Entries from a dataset
-*-*-
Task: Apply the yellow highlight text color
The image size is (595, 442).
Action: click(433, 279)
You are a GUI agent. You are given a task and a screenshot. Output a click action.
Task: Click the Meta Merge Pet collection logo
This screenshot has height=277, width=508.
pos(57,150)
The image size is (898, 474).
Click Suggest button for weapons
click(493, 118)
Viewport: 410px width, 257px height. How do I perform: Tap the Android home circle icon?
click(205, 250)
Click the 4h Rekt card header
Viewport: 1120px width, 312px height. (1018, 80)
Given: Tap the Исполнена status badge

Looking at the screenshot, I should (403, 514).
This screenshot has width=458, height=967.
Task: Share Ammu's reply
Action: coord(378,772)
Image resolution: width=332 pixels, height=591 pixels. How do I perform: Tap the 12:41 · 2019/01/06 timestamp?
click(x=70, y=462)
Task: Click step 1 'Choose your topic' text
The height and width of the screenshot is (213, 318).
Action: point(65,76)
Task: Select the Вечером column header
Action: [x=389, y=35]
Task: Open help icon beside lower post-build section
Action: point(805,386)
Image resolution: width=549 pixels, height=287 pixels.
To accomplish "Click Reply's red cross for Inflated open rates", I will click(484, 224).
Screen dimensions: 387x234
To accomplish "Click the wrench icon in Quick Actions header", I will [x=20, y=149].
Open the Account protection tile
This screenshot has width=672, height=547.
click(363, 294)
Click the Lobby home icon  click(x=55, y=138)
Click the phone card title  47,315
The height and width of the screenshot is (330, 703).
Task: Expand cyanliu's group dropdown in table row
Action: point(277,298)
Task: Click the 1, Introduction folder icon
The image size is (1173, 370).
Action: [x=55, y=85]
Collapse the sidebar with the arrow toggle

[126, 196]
-*-*-
**Task to carry out**. Copy out all the entries above word for word, keeping every line unchanged.

**Completed task**.
Task: Apply the yellow highlight text color
The image size is (595, 442).
Action: click(433, 279)
You are a GUI agent. You are given a task and a screenshot. Output a click action.
Task: Click the Meta Merge Pet collection logo
This screenshot has height=277, width=508.
pos(57,150)
The image size is (898, 474).
Click Suggest button for weapons
click(493, 118)
Viewport: 410px width, 257px height. How do I perform: Tap the Android home circle icon?
click(205, 250)
Click the 4h Rekt card header
Viewport: 1120px width, 312px height. (1018, 80)
Given: Tap the Исполнена status badge

Looking at the screenshot, I should (403, 514).
This screenshot has width=458, height=967.
Task: Share Ammu's reply
Action: coord(378,772)
Image resolution: width=332 pixels, height=591 pixels. How do I perform: Tap the 12:41 · 2019/01/06 timestamp?
click(x=70, y=462)
Task: Click step 1 'Choose your topic' text
The height and width of the screenshot is (213, 318).
Action: point(65,76)
Task: Select the Вечером column header
Action: [x=389, y=35]
Task: Open help icon beside lower post-build section
Action: point(805,386)
Image resolution: width=549 pixels, height=287 pixels.
To accomplish "Click Reply's red cross for Inflated open rates", I will click(484, 224).
Screen dimensions: 387x234
To accomplish "Click the wrench icon in Quick Actions header", I will [x=20, y=149].
Open the Account protection tile
This screenshot has width=672, height=547.
click(363, 294)
Click the Lobby home icon  click(x=55, y=138)
Click the phone card title  47,315
The height and width of the screenshot is (330, 703).
Task: Expand cyanliu's group dropdown in table row
Action: point(277,298)
Task: Click the 1, Introduction folder icon
The image size is (1173, 370).
Action: [x=55, y=85]
Collapse the sidebar with the arrow toggle

[126, 196]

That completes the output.